COVID-19 survivors are at increased risk of being newly diagnosed with diabetes up to one year after recovering, a new study suggests.
Researchers from VA Saint Louis Health Care System found people who recovered from COVID were 40% more likely to develop a new case of diabetes compared to a control group.
This translates to 1 in 100 people at increased risk of developing diabetes after a COVID-19 infection. As of Monday, 79.5 million people have been infected with COVID-19 in the U.S., according to the Centers for Disease Control and Prevention, meaning there could 795,000 new diabetes diagnosis as a result.
"That's hard for me to swallow," Dr. Ziyad Al-Aly, chief of research and development at VA Saint Louis Health Care System, and lead author of the study, told ABC News. "COVID-19 isn't only about the acute effects. This is going to leave a lot of people with long-term health consequences that they'll have to deal with for a lifetime and that's jarring. It's unsettling to accept."
For the study, published Monday in the journal Lancet Diabetes & Endocrinology, the team looked at patient data from the U.S. Department of Veterans Affairs between March 1, 2020 and Sept. 30, 2021.
They compared more than 181,000 patients who had tested positive for COVID-19 to more than 4.1 million patients who were not infected over the same period. The data was also compared to another 4.28 million patients who were treated at the VA in 2018 and 2019.
Al-Aly said the team initially thought the increased risk would only be seen among people who have risk factors for diabetes such as obesity, but the findings showed the risk was evident across all groups.
"It was evident in Black people and white people; it was evident in young folks and in older folks; it was evident in males and females; and, most importantly, it was also evident even in people who had no risk factors for diabetes at all," he said.
He added that there are a few theories of how COVID increases the risk for diabetes, although none have been proven or refuted.
One theory is that COVID-19 drives inflammation that may impair insulin secretion and sensitivity.
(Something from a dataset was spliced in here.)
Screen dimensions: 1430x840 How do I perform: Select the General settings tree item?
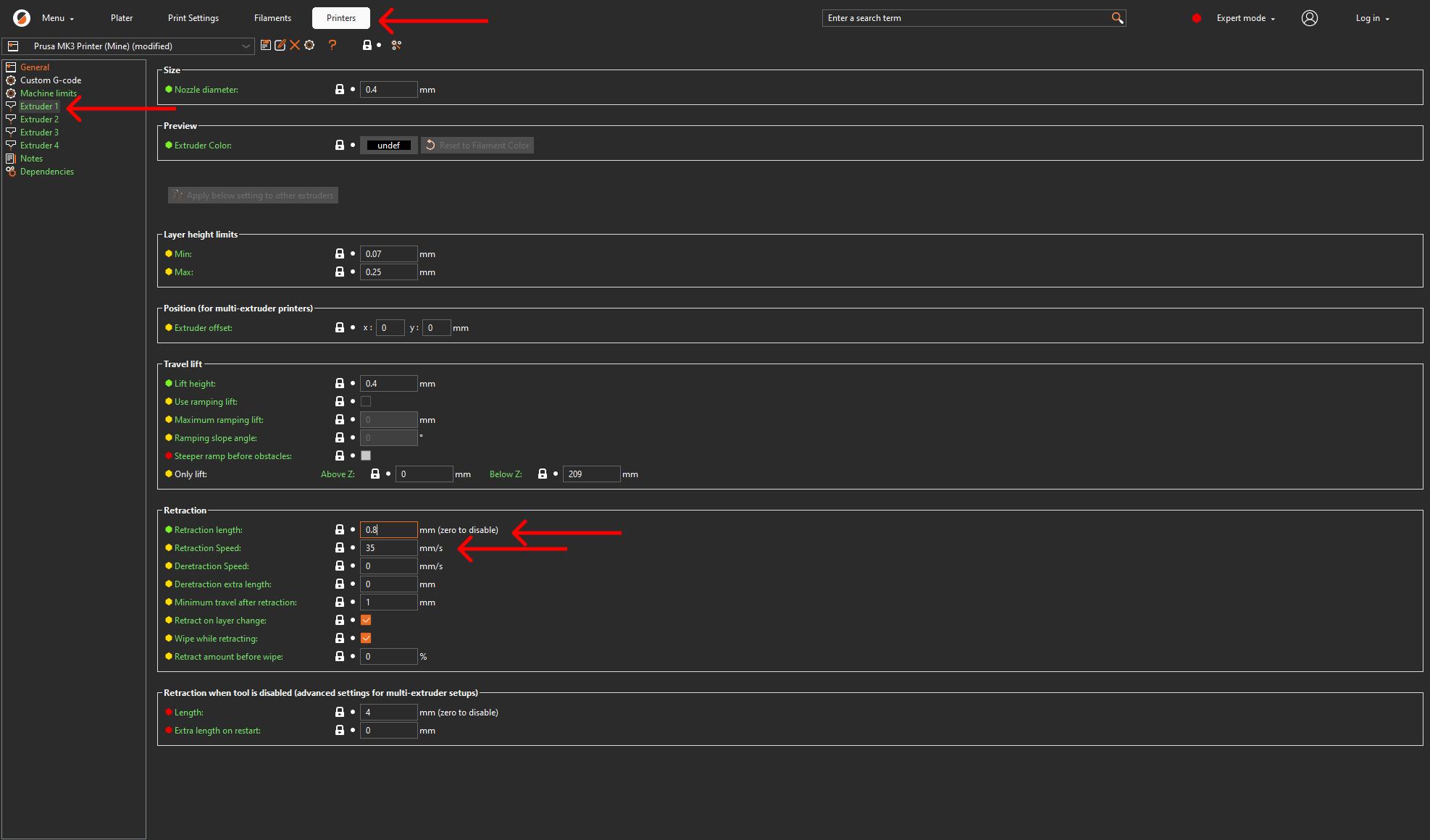click(33, 67)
Another is that COVID-19 causes disturbances in microbiome composition and function, that may lead to diabetes.
The findings add to a growing body of evidence that COVID-19 infection can lead to long-term health consequences.
Al-Aly said when most people think of long-lasting health effects following COVID, they think of shortness of breath, difficulty concentrating and sleep disorders.
But more and more studies have shown COVID survivors can suffer from heart problems, kidney problems and, in this case, diabetes.
"Over the past year or so, we started noticing in some patients that those [long-term] manifestations are not just fatigue and brain fog, but people are coming down with new onset diabetes," he said.
Of the patients who did develop diabetes more than 99% developed type 2 diabetes, which is the most common form of diabetes and occurs when cells become resistant to insulin -- the hormone that regulates blood sugar,
Because of insulin resistance, the pancreas must make more insulin to try to get cells to respond and this leads to high blood sugar levels.
This is different from type 1 diabetes, which is usually diagnosed in children and teens, and occurs when the pancreas doesn't make insulin or makes very little insulin.
The new study is not the first that has linked COVID-19 infection to diabetes.
In a study published last week, researchers from the Leibniz Center for Diabetes Research at Heinrich Heine University in Düsseldorf, Germany, found a 28% increased risk of type 2 diabetes for those who had previously had COVID-19.
Al-Aly said the best way to lower the risk of diabetes is for people to prevent themselves from getting COVID-19 in the first place via vaccination.
But for people who have already caught the virus, they should watch for warning signs of diabetes such as excessive thirst and frequent urination.
"Those are signs of diabetes, and we need you to get checked because catching this early and identifying diabetes early and treating it, or nipping it in the bud, is always better than leaving it unattended for years and suffering even worse or more serious health consequences," Al-Aly said.